The mixture of chocolate and honeycomb was a winning combination and the whole cake was gobbled up at work in a very short space of time. Making the yellow chocolate collar that went around the cake was also really fun and very simple to make (just bubblewrap and melted white chocolate).
For the Sponges:
200g Plain Flour
1 Tsp Bicarbonate of Soda
550g Caster Sugar
350g Butter, Softened
1 Tbsp Vanilla Extract
160ml Sour Cream
100g Chocolate Chips
For the Icing and Decoration:
100g Milk Chocolate
400g Icing Sugar
200g White Chocolate
Bubble Wrap (washed and dried)
Yellow gel food colouring
Caramel Sauce *OPTIONAL*
(I was going to drizzle this in between/on top of the sponges but decided against it in the end. My tooth just isn’t sweet enough!)
250g Caster Sugar (for the caramel shards)

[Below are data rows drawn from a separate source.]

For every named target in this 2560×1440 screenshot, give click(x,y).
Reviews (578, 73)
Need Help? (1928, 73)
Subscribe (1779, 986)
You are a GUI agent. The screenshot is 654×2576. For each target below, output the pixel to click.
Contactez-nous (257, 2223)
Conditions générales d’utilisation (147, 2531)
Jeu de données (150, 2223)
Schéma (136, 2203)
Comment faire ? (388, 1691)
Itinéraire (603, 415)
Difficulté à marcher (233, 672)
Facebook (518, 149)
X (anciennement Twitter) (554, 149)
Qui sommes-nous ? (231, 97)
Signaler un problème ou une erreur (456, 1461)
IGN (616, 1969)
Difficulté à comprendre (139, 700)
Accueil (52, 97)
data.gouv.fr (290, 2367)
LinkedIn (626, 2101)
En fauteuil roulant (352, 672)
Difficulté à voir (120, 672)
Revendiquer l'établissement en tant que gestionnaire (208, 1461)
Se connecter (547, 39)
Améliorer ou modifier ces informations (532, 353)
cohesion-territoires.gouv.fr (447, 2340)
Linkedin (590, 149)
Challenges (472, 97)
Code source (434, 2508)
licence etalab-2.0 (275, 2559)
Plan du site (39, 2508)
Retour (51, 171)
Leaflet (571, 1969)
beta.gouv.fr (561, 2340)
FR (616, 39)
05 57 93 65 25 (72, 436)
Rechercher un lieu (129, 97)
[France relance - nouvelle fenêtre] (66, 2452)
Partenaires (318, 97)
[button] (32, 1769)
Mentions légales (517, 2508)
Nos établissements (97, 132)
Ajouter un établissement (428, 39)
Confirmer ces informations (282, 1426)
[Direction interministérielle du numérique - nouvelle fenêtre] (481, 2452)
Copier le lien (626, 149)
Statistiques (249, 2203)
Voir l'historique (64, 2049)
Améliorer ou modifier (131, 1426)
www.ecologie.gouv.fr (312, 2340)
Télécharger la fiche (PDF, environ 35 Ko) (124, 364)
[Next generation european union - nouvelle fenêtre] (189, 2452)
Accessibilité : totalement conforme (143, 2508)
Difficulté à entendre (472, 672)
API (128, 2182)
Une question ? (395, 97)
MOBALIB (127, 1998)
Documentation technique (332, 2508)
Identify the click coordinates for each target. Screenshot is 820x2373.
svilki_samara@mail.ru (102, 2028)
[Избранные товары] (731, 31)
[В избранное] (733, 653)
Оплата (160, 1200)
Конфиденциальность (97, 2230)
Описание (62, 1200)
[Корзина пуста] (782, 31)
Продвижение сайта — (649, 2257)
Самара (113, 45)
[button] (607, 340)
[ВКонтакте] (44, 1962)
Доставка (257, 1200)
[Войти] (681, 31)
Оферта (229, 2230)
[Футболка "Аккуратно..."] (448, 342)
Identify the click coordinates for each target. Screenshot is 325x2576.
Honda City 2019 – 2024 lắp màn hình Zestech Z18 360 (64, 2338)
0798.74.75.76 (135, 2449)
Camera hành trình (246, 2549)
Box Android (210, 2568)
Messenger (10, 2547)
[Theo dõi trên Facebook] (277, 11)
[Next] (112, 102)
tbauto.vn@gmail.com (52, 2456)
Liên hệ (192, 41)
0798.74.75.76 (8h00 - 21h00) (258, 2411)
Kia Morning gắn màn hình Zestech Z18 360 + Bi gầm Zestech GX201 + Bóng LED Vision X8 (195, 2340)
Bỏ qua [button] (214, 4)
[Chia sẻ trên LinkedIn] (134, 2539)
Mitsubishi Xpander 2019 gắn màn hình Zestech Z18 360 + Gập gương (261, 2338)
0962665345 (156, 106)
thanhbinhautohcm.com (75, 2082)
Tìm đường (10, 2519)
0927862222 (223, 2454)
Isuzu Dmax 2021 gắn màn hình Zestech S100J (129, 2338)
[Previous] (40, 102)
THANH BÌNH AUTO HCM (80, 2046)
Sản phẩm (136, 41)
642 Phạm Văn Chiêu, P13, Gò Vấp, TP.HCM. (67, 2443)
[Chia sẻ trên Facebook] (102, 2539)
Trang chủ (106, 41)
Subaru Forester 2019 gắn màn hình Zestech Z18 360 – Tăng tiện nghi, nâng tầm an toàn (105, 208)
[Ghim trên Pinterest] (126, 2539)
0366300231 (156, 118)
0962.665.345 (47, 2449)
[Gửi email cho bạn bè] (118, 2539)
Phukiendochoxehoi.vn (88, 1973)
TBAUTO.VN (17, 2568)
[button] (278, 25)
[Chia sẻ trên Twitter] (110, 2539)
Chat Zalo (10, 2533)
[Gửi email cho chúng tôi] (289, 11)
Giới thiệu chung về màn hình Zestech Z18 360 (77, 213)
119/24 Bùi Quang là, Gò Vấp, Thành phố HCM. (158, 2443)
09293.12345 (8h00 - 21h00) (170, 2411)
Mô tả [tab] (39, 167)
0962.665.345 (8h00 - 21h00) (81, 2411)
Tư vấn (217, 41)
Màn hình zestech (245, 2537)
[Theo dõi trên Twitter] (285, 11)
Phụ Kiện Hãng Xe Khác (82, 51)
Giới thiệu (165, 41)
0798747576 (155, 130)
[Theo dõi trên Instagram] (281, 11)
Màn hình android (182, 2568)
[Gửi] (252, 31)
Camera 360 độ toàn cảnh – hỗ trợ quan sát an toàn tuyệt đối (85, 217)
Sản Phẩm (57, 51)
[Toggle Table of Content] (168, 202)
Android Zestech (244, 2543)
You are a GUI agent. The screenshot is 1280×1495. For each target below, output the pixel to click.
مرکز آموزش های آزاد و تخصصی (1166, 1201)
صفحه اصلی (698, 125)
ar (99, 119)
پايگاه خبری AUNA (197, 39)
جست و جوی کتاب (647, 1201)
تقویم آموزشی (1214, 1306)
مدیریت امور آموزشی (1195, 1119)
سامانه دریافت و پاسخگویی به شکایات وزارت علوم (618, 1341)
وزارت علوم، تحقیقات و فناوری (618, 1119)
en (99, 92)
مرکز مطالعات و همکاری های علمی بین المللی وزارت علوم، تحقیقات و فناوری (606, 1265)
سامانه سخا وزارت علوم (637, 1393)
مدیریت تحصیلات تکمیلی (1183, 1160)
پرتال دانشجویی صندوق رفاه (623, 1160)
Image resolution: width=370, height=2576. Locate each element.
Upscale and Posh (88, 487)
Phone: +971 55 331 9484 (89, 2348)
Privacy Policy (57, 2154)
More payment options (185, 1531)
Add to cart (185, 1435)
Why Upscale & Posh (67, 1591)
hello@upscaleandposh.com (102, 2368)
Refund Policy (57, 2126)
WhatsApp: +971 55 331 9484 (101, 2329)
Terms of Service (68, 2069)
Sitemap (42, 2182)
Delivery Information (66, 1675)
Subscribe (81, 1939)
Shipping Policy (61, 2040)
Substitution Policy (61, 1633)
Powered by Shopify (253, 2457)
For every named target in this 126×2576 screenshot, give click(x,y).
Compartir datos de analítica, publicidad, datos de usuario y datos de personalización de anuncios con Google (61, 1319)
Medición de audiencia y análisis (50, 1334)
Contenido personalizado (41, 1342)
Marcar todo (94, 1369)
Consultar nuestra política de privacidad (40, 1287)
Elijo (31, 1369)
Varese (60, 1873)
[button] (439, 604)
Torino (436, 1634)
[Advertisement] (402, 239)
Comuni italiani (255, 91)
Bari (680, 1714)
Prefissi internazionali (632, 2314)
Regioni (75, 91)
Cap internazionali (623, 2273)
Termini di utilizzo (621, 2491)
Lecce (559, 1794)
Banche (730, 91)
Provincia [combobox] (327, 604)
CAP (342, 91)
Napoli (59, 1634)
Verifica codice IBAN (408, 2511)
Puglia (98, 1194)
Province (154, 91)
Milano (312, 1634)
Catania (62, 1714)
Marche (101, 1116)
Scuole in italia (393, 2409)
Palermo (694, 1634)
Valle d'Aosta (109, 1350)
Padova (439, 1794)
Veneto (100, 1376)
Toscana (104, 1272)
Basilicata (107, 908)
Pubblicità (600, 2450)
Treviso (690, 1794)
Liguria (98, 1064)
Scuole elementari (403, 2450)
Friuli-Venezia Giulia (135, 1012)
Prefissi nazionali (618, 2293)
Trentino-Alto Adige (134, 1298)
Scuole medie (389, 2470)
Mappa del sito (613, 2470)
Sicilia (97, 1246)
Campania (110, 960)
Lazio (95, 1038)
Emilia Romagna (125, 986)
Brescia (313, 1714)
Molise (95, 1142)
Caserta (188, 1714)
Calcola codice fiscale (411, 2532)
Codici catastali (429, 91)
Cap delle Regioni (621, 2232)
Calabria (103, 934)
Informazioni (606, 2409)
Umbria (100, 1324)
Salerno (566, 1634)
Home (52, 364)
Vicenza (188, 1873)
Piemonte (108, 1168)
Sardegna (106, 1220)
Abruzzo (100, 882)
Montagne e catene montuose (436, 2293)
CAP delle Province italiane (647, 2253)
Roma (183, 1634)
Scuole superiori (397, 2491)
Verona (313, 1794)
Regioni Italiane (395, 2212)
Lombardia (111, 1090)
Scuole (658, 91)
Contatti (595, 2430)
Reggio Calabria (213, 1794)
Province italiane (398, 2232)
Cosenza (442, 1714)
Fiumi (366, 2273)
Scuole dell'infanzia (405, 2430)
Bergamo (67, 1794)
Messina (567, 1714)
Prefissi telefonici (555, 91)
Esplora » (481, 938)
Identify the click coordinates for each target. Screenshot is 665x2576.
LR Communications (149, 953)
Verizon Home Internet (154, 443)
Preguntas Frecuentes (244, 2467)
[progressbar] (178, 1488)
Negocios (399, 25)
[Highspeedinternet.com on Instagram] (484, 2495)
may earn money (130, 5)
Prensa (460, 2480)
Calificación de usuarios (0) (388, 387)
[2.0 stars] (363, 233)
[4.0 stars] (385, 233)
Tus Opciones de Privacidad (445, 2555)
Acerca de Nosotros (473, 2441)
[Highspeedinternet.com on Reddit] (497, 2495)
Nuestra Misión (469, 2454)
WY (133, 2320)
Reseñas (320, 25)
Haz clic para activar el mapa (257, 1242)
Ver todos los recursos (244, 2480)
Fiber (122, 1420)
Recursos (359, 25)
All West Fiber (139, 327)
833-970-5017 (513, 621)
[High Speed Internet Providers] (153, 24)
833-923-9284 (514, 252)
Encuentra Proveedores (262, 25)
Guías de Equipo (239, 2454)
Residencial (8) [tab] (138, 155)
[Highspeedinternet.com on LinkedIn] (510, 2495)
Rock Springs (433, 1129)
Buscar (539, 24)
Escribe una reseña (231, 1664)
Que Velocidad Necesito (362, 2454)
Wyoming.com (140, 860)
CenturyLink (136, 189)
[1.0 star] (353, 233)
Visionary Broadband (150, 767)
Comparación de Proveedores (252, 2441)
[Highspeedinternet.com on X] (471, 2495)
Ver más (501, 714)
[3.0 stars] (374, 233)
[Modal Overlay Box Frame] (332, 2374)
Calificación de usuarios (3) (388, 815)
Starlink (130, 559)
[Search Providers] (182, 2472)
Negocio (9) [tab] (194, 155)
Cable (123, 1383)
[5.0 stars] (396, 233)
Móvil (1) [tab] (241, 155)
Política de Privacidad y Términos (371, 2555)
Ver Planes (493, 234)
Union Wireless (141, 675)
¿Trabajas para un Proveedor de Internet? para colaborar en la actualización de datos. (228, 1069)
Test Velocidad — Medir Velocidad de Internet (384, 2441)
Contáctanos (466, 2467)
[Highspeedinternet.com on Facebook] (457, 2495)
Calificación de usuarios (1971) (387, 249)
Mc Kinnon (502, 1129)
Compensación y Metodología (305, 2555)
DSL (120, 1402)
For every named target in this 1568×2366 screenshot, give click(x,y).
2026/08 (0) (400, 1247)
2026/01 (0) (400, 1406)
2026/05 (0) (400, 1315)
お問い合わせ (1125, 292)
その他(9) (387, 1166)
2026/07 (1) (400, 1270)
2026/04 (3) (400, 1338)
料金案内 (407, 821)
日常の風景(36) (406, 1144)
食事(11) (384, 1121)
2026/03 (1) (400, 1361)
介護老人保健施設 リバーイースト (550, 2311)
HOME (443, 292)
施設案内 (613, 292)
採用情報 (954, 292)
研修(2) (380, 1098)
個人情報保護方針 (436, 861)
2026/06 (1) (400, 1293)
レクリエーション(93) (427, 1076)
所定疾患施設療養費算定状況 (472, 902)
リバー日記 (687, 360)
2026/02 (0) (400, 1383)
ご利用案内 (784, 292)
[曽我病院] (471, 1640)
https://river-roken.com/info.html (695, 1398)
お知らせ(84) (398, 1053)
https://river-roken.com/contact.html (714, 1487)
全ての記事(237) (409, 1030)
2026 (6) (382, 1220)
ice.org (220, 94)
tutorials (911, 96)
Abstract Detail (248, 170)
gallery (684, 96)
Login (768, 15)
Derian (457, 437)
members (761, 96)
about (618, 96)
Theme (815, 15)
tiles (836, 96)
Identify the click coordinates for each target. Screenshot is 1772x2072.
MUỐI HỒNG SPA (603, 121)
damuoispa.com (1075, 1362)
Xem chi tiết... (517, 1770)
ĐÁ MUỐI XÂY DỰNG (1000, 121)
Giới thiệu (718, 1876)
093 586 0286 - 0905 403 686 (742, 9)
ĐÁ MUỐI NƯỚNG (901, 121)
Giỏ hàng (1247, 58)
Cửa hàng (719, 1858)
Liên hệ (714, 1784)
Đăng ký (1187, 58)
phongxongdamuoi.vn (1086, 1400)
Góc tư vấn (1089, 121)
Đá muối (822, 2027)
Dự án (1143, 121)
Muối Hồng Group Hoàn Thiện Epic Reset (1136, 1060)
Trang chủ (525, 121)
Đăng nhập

2 Multi Packs of Crunchie Bars
1. Preheat the oven to 170°C/ 325 F/ Gas Mark 3
2. Line 2, 7 inch cake tins with baking paper OR take the lazy option like moi and grease them with cake release.
3. Sieve all of the dry ingredients into a mixing bowl then mix them together.
4. Add all of the wet ingredients, INCLUDING 250ml of boiling water, and mix together on a low speed.
5. Pour the cake mix evenly between the three pre lined OR greased cake tins.
6. Bake in the oven for 45 minutes, until the cakes are well risen and a skewer inserted in the centre comes out clean.
Time for decorations and icing…
1. To make the chocolate collar that wraps around the cake you need to melt 200g of white chocolate in a bowl above a pan of simmering water. Once the chocolate is melted leave it to cool a bit then add the yellow food colouring.
2. Measure out the bubble wrap so it wraps around the cake. Now spread the melted white chocolate over the bubble wrap and then leave it to set a bit (you still want to be able to bend it without it cracking though).
3. To make the caramel shards that go on top of the cake simply tip 250g of caster sugar into a heavy-based saucepan, stir in 4 tbsp water, then place over a medium heat until the sugar has dissolved. Wait for the sugar to turn an amber colour and then remove from the heat. Do not stir it or it will crystallise.
4. Line a baking tray with baking parchment and then dollop the caramel on top of it. Leave to set in the fridge.
5. To make the icing, Beat the butter until pale and fluffy.
6 . Melt the milk chocolate in the microwave and add this and the icing sugar to the butter. Beat together on a high speed. Add a splash of milk if you feel it’s too thick to spread.
TIME TO DECORATE…
PLEASE NOTE… As I mentioned earlier, although I made 3 sponges, in the end I decided to just use two for the finished cake. You can use three if you want but I warn you that the finished cake will be HUGE!
1.Cut the tops off the cakes so that they are level.
2. Chop up 4 Crunchie bars in to small pieces.
3. Ice the bottom cake and then sprinkle the Crunchie pieces on top.
4. Put the other sponge on top and then cover the whole cake in the chocolate icing.
5. Wrap the white chocolate collar around the cake and then put the cake in the fridge for about 10 minutes so that the chocolate sets firmly around the cake.
6. Remove from the fridge and peel off the bubble wrap .
7. Decorate the top of the cake with the hard caramel shards, Crunchie pieces and any excess bits of white chocolate.
8. The sugarpaste bumblebees you see below are optional but add a nice bit of cuteness to the cake!